What to do
Where the word "Given" occurs in a line of the listing, please copy the line.

Records for the task
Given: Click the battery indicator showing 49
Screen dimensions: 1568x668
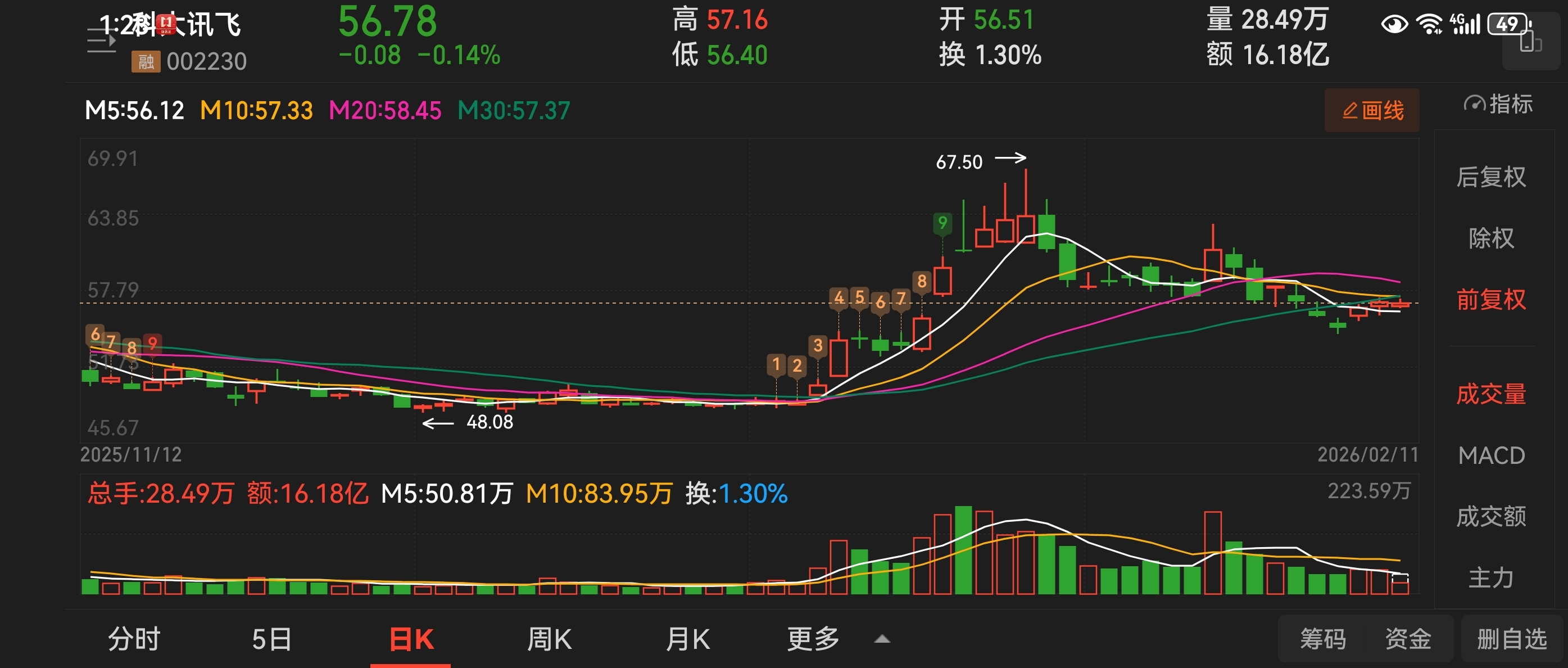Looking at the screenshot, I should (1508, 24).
...
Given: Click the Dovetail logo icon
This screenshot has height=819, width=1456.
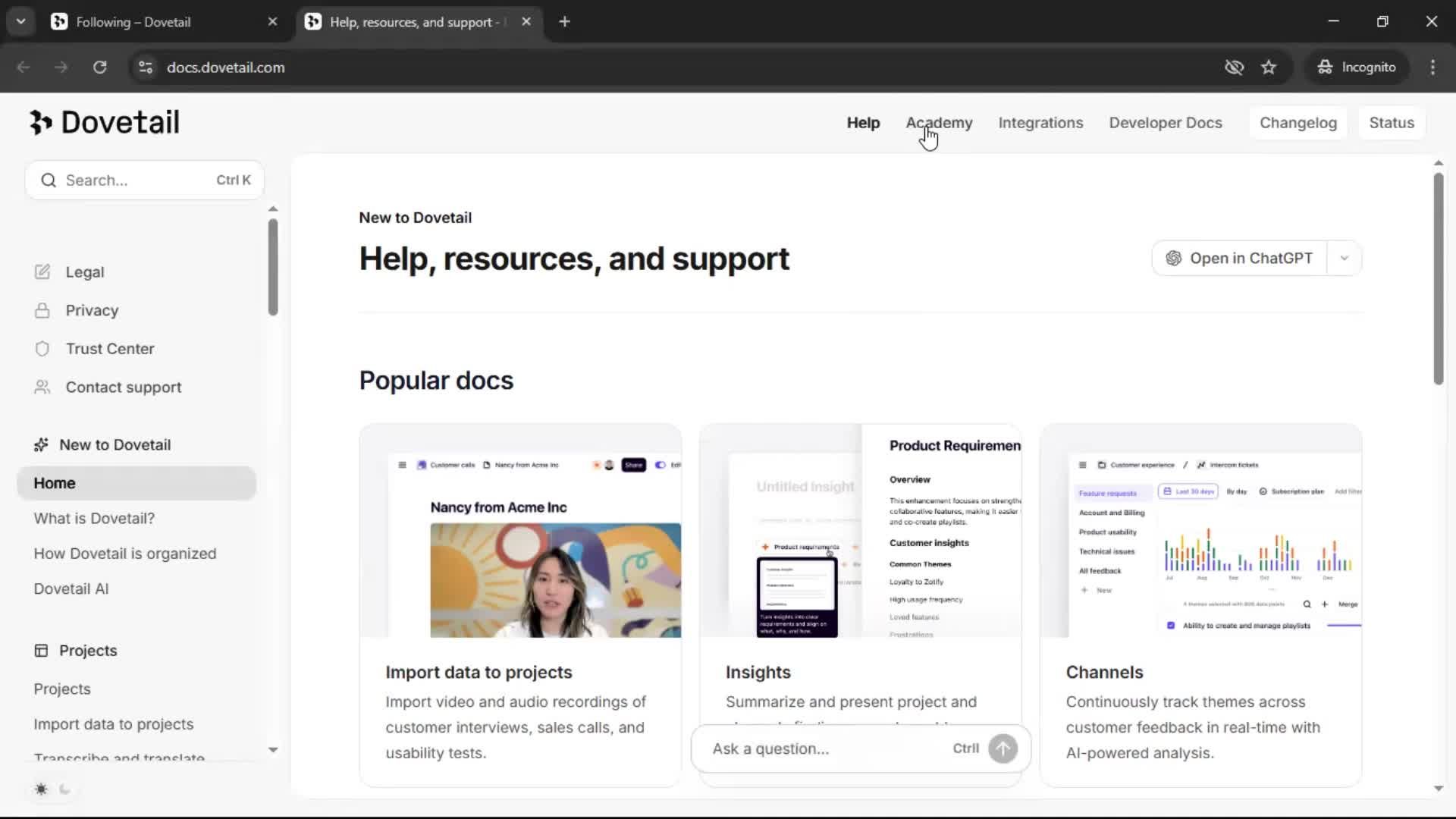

Solution to this exercise
Given: Click the battery indicator showing 49
Given: Click the Dovetail logo icon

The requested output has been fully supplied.